# 2.1 Regular Expressions

The book aptly calls out regular expressions as one of the unsung successes in computer science :-). They are super handy for a lot of tasks and can sometimes be adequate to solve some NLP problems. They can also help establish baselines for many NLP problems.

In Python, `re` is the default regular expression library that we need to import and use.

In [17]:
import re

Below, we will use the variable `s` for the string that we are interested in searching in and a variable ending in `_re` to denote the regex we are searching for. We will mostly use the function `re.search` since it's the most flexible. We will also use compiled regexes since they run faster.

## 2.1.1 Basic Regular Expression Patterns

In [25]:
s = '''Do you know what a woodchuck is?'''

# compile a regex for matching the exact string 'woodchuck'
# we use raw strings so regex special characters are not interpreted
woodchuck_re = re.compile(r'woodchuck')

# search
m = re.search(woodchuck_re, s)
print(m)

<re.Match object; span=(19, 28), match='woodchuck'>


In [19]:
s[19:28]

'woodchuck'

In [20]:
# regexes are case-sensitive by default.

s = '''I'm called little Buttercup'''

my_re = re.compile(r'buttercup')

# this won't match since the case does not match.
m = re.search(my_re, s)
print(m)

None


In [21]:
# use square braces for disjunction to allow case insensitivity 
# for the first character

my_re = re.compile(r'[bB]uttercup')

m = re.search(my_re, s)
print(m)

<re.Match object; span=(18, 27), match='Buttercup'>


In [27]:
# match any vowel, case-insensitive

s = '''Hello there, Mr. E!'''

vowel_re = re.compile(r'[aeiouAEIOU]')

m = re.search(vowel_re, s)
print(m)

<re.Match object; span=(1, 2), match='e'>


Notice that only the first match is returned by `re.search`. If we want to find all the matches, we can use `re.finditer`

In [28]:
for m in re.finditer(vowel_re, s):
    print(m)

<re.Match object; span=(1, 2), match='e'>
<re.Match object; span=(4, 5), match='o'>
<re.Match object; span=(8, 9), match='e'>
<re.Match object; span=(10, 11), match='e'>
<re.Match object; span=(17, 18), match='E'>


In [35]:
# Set case-insensitive match with flag

s = '''Hello there, Mr. E!'''

vowel_re = re.compile(r'[aeiou]', flags=re.IGNORECASE)

m = re.search(vowel_re, s)
print(m)

<re.Match object; span=(1, 2), match='e'>


In [37]:
# match any uppercase letter

s = '''hello there, Mr. E!'''

upper_re = re.compile(r'[A-Z]')

**MATERIAL PROVIDED**

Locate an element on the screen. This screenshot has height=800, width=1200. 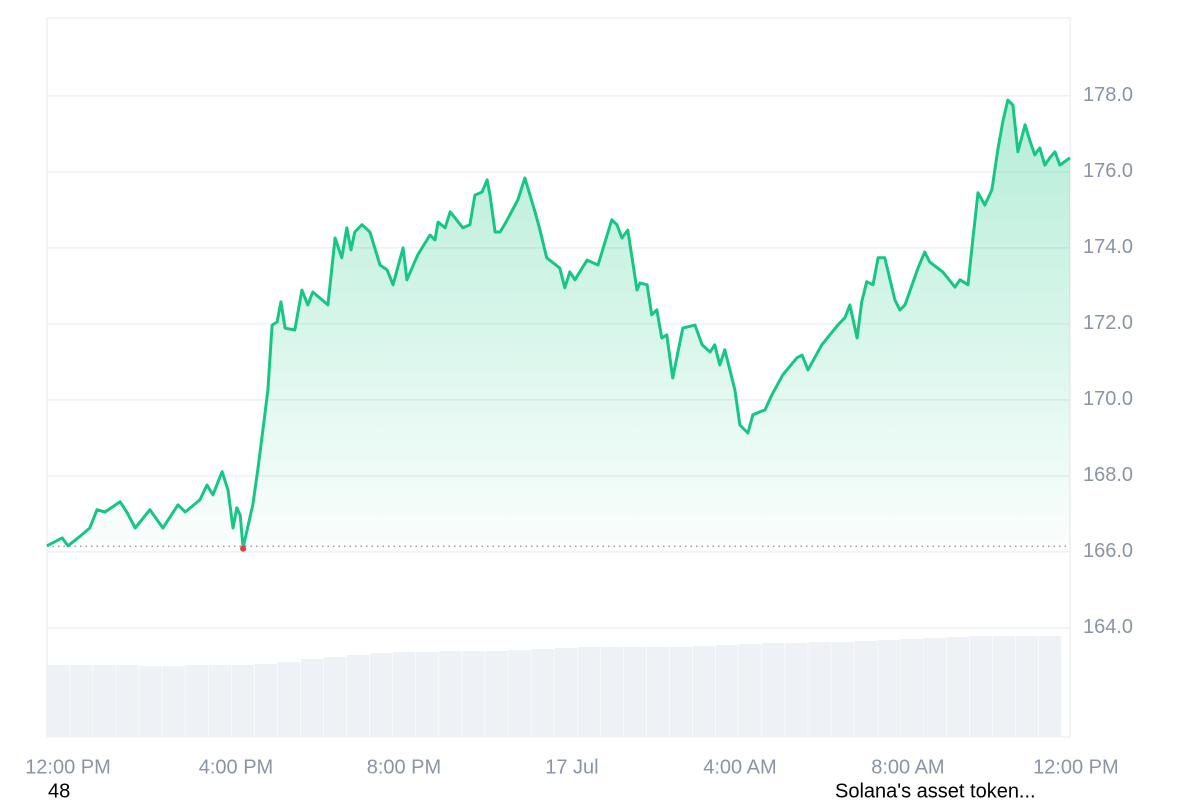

**WORK TASK 1**
In the regular expressions tutorial, why does searching for `r'buttercup'` in `'''I'm called little Buttercup'''` print `None`? Answer in one to three sentences.
**WORK TASK 2**
Please carry the regular expressions tutorial forward from its last line.

**ANSWER SECTION 1**
Regexes are case-sensitive by default. The pattern `buttercup` starts with a lowercase "b", but the string has "Buttercup" with a capital "B", so the case does not match and `re.search` finds nothing.

**ANSWER SECTION 2**
m = re.search(upper_re, s)
print(m)

<re.Match object; span=(13, 14), match='M'>


Similarly, `[a-z]` matches any lower-case letter and `[0-9]` matches any digit. In python `\d` also means a digit.

In [41]:
s = '''He won $100 in the raffle.'''

# let's try a regex directly and not compile it
for m in re.finditer(r'\d', s):
    print(m)

<re.Match object; span=(8, 9), match='1'>
<re.Match object; span=(9, 10), match='0'>
<re.Match object; span=(10, 11), match='0'>


Negation i.e. to not match on something, use `[^`.

In [42]:
s = '''Oyfn PripeT'''

not_upper_case_re = re.compile(r'[^A-Z]')

for m in re.finditer(not_upper_case_re, s):
    print(m)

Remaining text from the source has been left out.